STATED EXERCISE. Copy out all the records below, putting "Which spot should I click to" wherever "Where should I click to" occurs and leaving every other word unchanged.
● ● ● ● ● ● ●
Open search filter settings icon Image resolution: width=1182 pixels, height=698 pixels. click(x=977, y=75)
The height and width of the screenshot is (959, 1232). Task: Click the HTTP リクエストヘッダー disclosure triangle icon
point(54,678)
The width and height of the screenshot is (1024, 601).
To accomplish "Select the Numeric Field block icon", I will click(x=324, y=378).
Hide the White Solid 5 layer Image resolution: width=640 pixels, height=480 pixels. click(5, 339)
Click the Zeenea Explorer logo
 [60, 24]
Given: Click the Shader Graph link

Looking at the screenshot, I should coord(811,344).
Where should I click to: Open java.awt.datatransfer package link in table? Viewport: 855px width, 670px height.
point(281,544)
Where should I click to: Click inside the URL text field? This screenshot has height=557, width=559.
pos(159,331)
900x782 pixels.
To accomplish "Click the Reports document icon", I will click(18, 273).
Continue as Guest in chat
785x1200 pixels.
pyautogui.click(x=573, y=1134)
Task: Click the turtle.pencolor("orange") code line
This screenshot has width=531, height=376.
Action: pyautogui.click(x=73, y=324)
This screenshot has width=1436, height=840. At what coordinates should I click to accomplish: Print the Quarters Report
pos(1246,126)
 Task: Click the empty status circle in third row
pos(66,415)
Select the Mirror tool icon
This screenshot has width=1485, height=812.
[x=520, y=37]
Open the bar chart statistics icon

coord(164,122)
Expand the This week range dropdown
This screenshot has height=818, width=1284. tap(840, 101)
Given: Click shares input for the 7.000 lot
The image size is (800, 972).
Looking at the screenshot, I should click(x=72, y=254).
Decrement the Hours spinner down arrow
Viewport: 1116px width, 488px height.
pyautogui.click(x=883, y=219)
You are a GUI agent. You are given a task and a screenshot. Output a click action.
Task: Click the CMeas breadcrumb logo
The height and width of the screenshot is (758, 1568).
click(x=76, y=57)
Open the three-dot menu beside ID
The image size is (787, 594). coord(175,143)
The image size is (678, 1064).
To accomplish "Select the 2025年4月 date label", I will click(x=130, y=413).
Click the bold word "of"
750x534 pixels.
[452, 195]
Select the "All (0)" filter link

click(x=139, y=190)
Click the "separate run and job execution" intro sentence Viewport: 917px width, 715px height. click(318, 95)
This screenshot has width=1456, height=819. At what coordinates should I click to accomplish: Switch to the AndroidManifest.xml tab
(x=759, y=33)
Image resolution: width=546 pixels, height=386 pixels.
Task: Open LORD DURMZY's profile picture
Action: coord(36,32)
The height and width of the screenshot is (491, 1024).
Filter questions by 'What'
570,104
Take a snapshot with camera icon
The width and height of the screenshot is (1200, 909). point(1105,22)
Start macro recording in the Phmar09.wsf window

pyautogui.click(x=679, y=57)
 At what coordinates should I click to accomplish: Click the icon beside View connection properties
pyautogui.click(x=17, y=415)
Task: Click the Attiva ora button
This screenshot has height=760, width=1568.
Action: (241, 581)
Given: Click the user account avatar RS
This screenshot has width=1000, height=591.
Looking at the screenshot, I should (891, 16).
● ● ● ● ● ● ●
FULL SOLUTION.
Open search filter settings icon Image resolution: width=1182 pixels, height=698 pixels. click(x=977, y=75)
The height and width of the screenshot is (959, 1232). Task: Click the HTTP リクエストヘッダー disclosure triangle icon
point(54,678)
The width and height of the screenshot is (1024, 601).
To accomplish "Select the Numeric Field block icon", I will click(x=324, y=378).
Hide the White Solid 5 layer Image resolution: width=640 pixels, height=480 pixels. click(5, 339)
Click the Zeenea Explorer logo
 [60, 24]
Given: Click the Shader Graph link

Looking at the screenshot, I should coord(811,344).
Which spot should I click to: Open java.awt.datatransfer package link in table? Viewport: 855px width, 670px height.
point(281,544)
Which spot should I click to: Click inside the URL text field? This screenshot has height=557, width=559.
pos(159,331)
900x782 pixels.
To accomplish "Click the Reports document icon", I will click(18, 273).
Continue as Guest in chat
785x1200 pixels.
pyautogui.click(x=573, y=1134)
Task: Click the turtle.pencolor("orange") code line
This screenshot has width=531, height=376.
Action: pyautogui.click(x=73, y=324)
This screenshot has width=1436, height=840. At what coordinates should I click to accomplish: Print the Quarters Report
pos(1246,126)
 Task: Click the empty status circle in third row
pos(66,415)
Select the Mirror tool icon
This screenshot has width=1485, height=812.
[x=520, y=37]
Open the bar chart statistics icon

coord(164,122)
Expand the This week range dropdown
This screenshot has height=818, width=1284. tap(840, 101)
Given: Click shares input for the 7.000 lot
The image size is (800, 972).
Looking at the screenshot, I should click(x=72, y=254).
Decrement the Hours spinner down arrow
Viewport: 1116px width, 488px height.
pyautogui.click(x=883, y=219)
You are a GUI agent. You are given a task and a screenshot. Output a click action.
Task: Click the CMeas breadcrumb logo
The height and width of the screenshot is (758, 1568).
click(x=76, y=57)
Open the three-dot menu beside ID
The image size is (787, 594). coord(175,143)
The image size is (678, 1064).
To accomplish "Select the 2025年4月 date label", I will click(x=130, y=413).
Click the bold word "of"
750x534 pixels.
[452, 195]
Select the "All (0)" filter link

click(x=139, y=190)
Click the "separate run and job execution" intro sentence Viewport: 917px width, 715px height. click(318, 95)
This screenshot has width=1456, height=819. At what coordinates should I click to accomplish: Switch to the AndroidManifest.xml tab
(x=759, y=33)
Image resolution: width=546 pixels, height=386 pixels.
Task: Open LORD DURMZY's profile picture
Action: coord(36,32)
The height and width of the screenshot is (491, 1024).
Filter questions by 'What'
570,104
Take a snapshot with camera icon
The width and height of the screenshot is (1200, 909). point(1105,22)
Start macro recording in the Phmar09.wsf window

pyautogui.click(x=679, y=57)
 At what coordinates should I click to accomplish: Click the icon beside View connection properties
pyautogui.click(x=17, y=415)
Task: Click the Attiva ora button
This screenshot has height=760, width=1568.
Action: (241, 581)
Given: Click the user account avatar RS
This screenshot has width=1000, height=591.
Looking at the screenshot, I should (891, 16).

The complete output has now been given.